En revoyant sans doute l'indépendance, le pouvoir et les moyens de l'OMS, comme l'explique le Dr Jean-François Guégan : « Sur les 197 Etats membres affiliés, seuls 67 répondent clairement et complètement aux demandes d'informations, soit les pays riches et les pays occidentaux. Les pays aux régimes les moins démocratiques sont ceux qui transmettent le moins de données sur l'état sanitaire alors que l'OMS a besoin de ces données pour mener une véritable prévention. » Même constat pour le Pr Renaud Piarroux : « Si nous voulons nous protéger vraiment, nous avons besoin d'un organisme chargé de surveiller la santé dans le monde avec plus de moyens et d'indépendance par rapport aux différents gouvernements. D'autant que notre pays très touristique multiplie les risques de contamination en recevant beaucoup de visiteurs des quatre coins du monde. »
Sur la limitation des échanges afin de réduire la transmission, les politiques occidentales s'affrontent depuis le printemps. En Europe, les pays du Sud n'ont pas hésité à prendre des mesures contraignantes en confinant et en fermant la majorité des commerces.
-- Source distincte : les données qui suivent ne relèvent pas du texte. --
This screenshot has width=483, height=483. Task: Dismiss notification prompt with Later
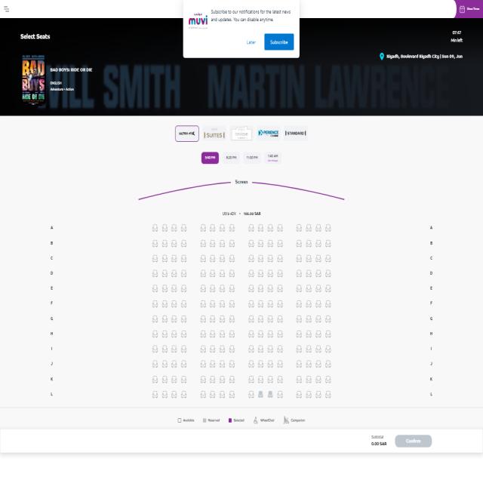coord(251,42)
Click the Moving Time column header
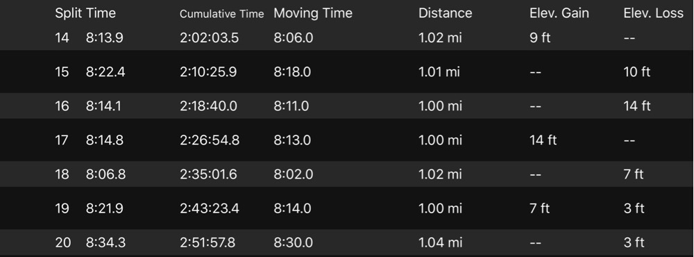 tap(313, 13)
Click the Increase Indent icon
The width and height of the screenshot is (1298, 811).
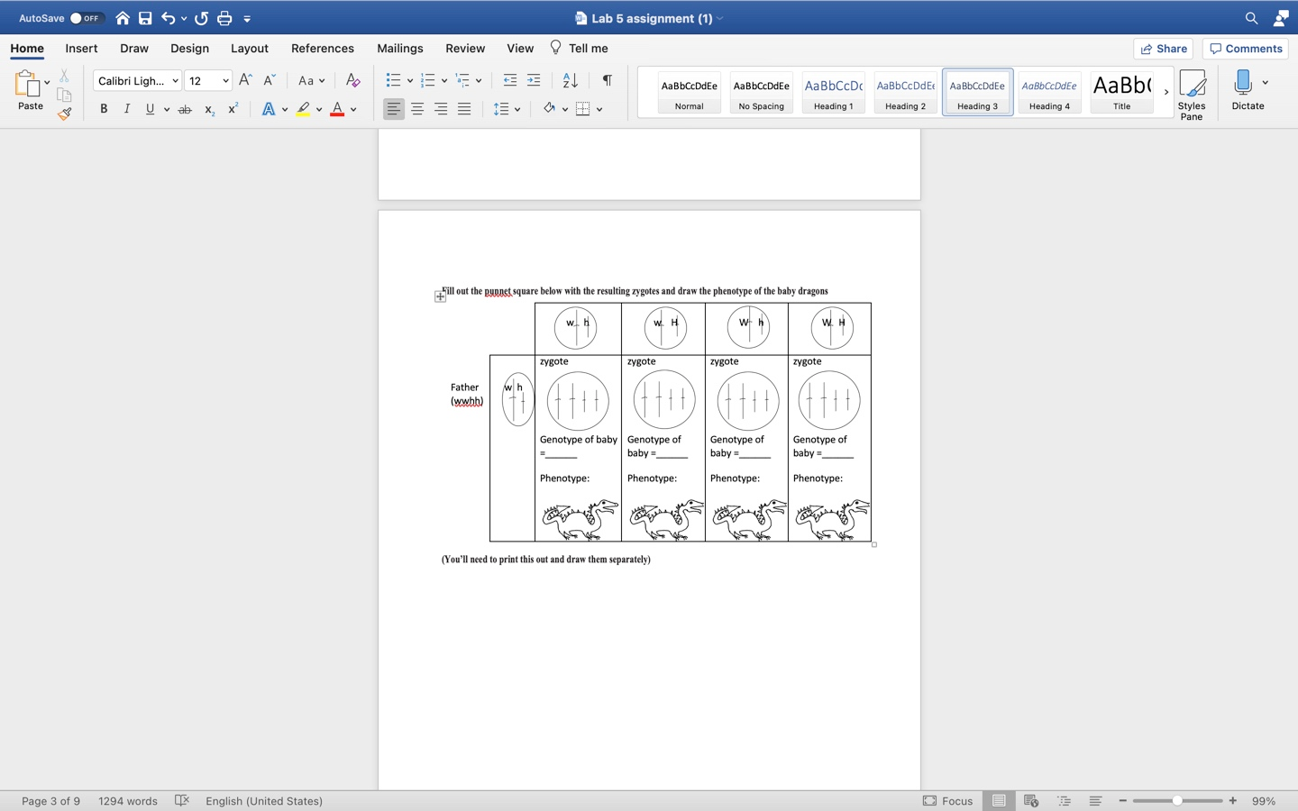pos(533,80)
Alors que les pays du Nord - de culture protestante - ont tardé à restreindre les échanges commerciaux quel que soit le risque, avant de se raviser devant le nombre de décès Covid. Mais surtout, ils ont tous beaucoup tardé à dépister, isoler et tracer comme le conseillait pourtant l'OMS depuis le début.
Question de coût ? Pourtant, les projections le montrent : il vaut mieux investir en prévention comme le souligne Jean-François Guégan : « Des chercheurs en économie montrent que le coût d'une action en réaction et réparation face à une pandémie coûte de 100 à 700 fois plus cher qu'une véritable prévention. ». Une pandémie coûte en moyenne 60 milliards de dollars US à l'économie mondiale. D'ailleurs, les groupes de réassurance l'ont bien compris quand ils classent les pandémies comme le premier risque mondial en termes de problèmes sociaux, économiques et politiques.
Au final pour l'historien Laurent-Henri Vignaud, le seul avantage de cette pandémie tient à nous remettre les pieds sur terre en attendant la prochaine. « S'il y a un effet positif à la Covid, c'est la prise de conscience qu'on est tous dans le même bateau. Cette prise de conscience planétaire a commencé au cours des années 2000 avec la crise financière, puis avec le réchauffement climatique et la menace terroriste islamiste. Face à ce nouveau virus, il est incroyable d'avoir vu presque tous les gouvernements adopter les mêmes stratégies en si peu de temps. » Une prise de conscience à méditer en attendant la saison 2 de la série "Pandémie".